(Dataset entries)
-------
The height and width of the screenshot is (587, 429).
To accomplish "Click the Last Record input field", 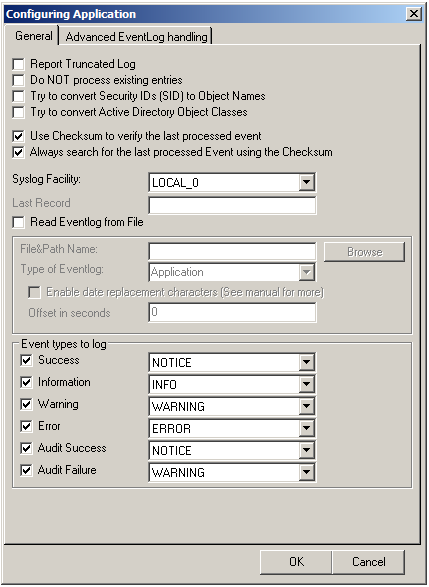I will (x=232, y=205).
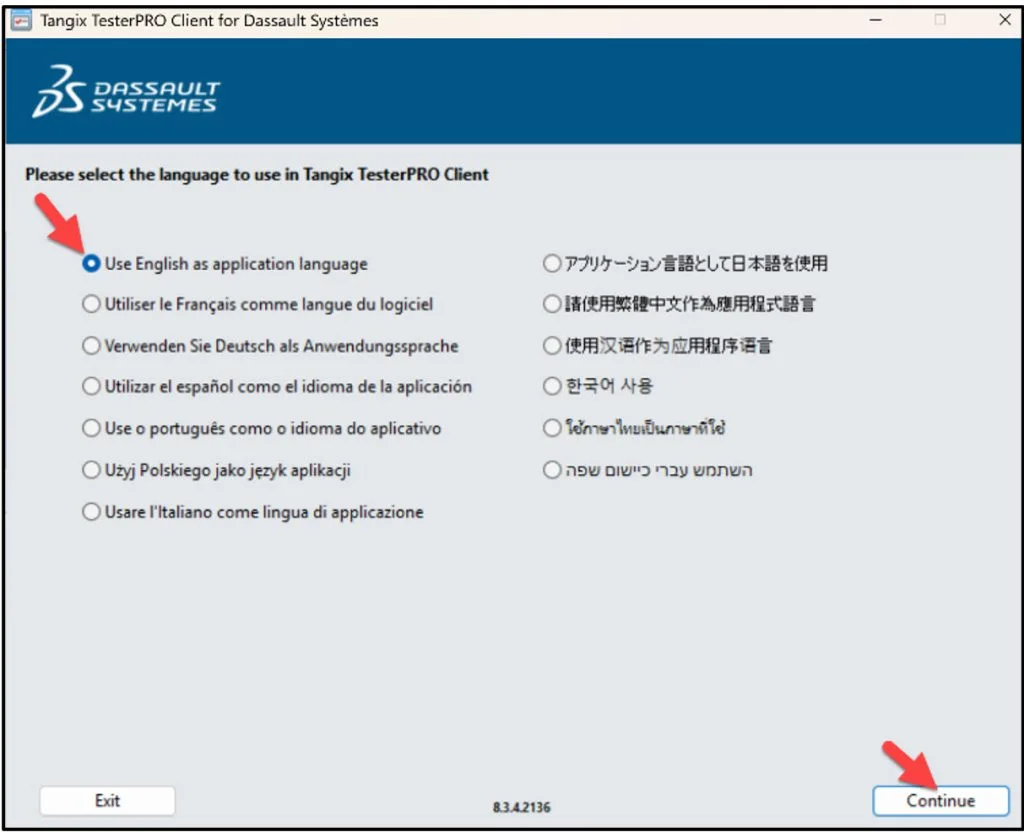This screenshot has width=1024, height=832.
Task: Click the Continue button
Action: click(x=939, y=800)
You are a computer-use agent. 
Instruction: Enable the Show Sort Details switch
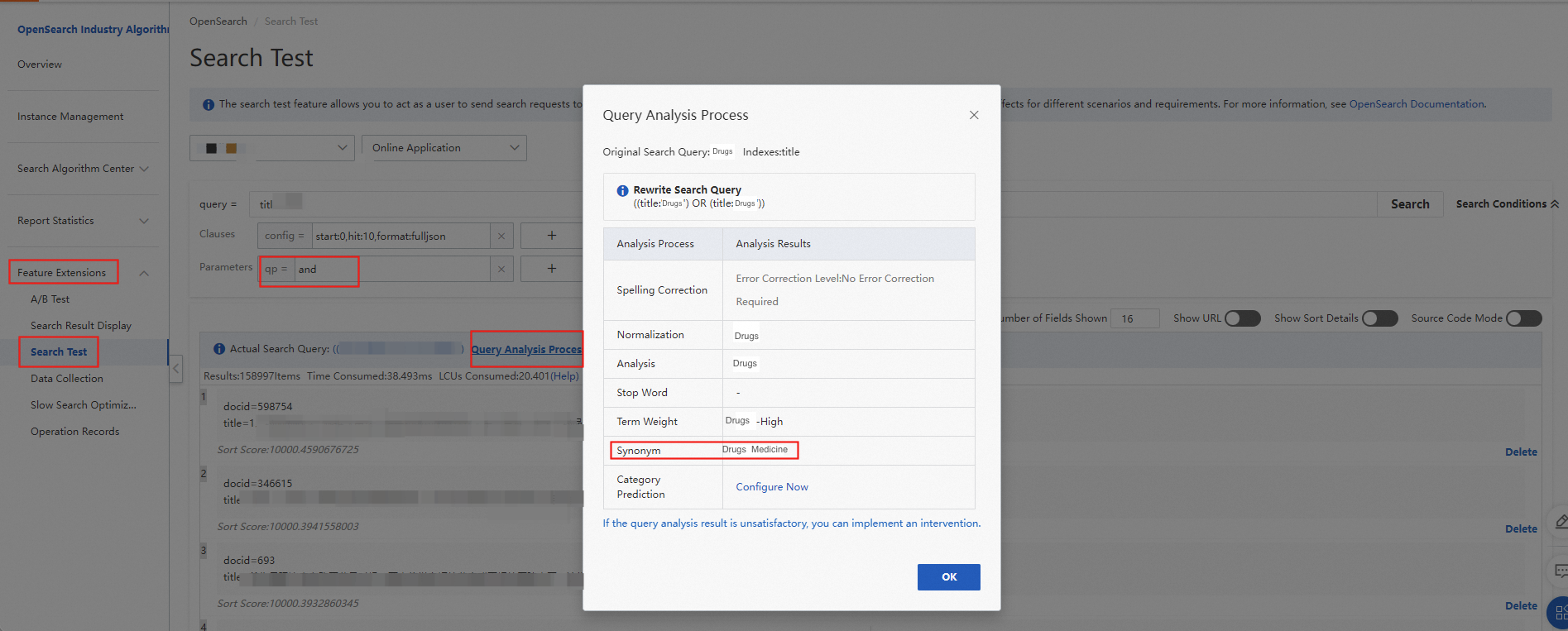pyautogui.click(x=1379, y=318)
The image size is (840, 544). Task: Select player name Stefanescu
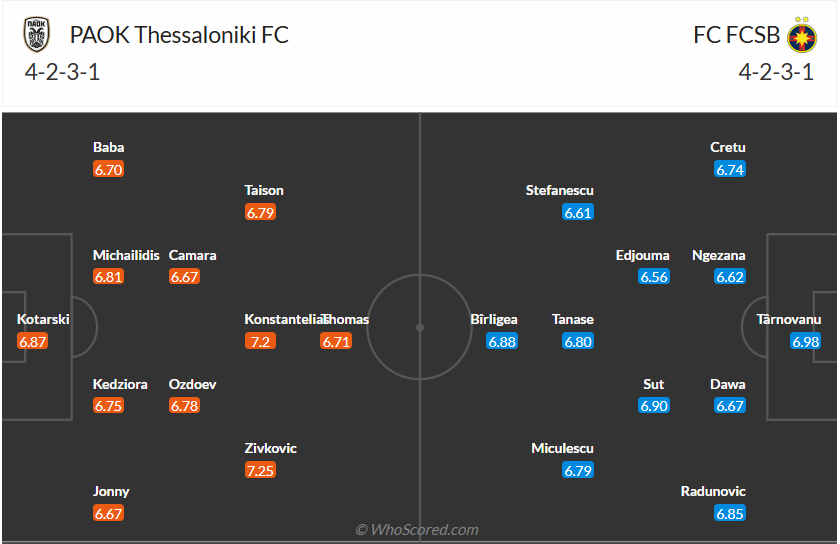tap(560, 190)
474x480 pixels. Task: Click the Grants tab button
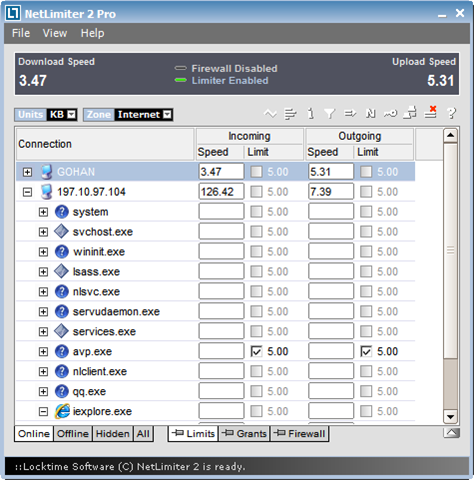pyautogui.click(x=244, y=434)

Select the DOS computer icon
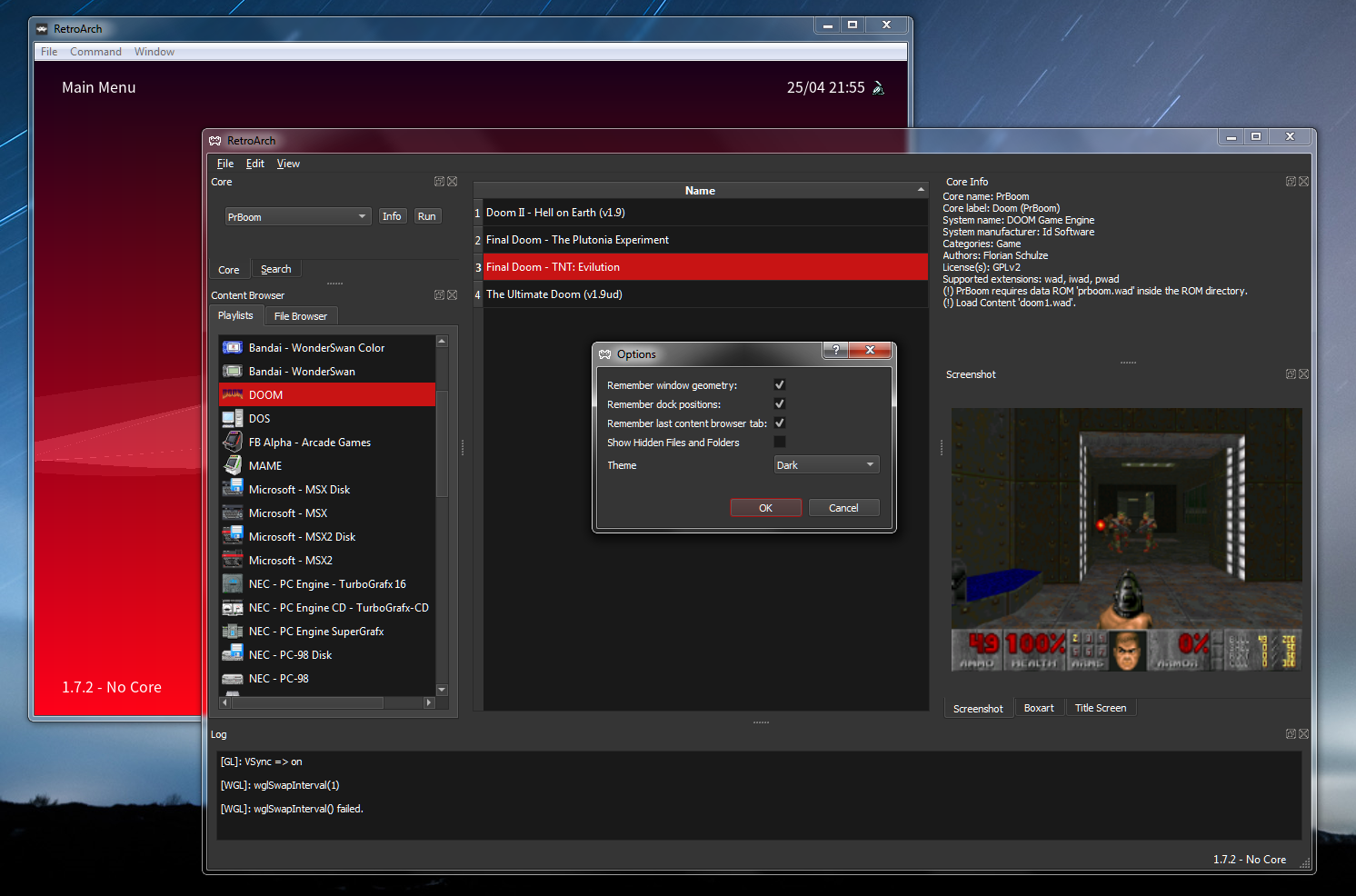pyautogui.click(x=233, y=419)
-------
ABOUT THIS TASK
Reproduce only the lines between the line with "The image size" and the final line of the records, both included, so that the copy matches them exactly and contains no pictures.

SOLVED PROBLEM
The image size is (840, 544). Task: Select player name Stefanescu
tap(560, 190)
474x480 pixels. Task: Click the Grants tab button
pyautogui.click(x=244, y=434)

Select the DOS computer icon
pyautogui.click(x=233, y=419)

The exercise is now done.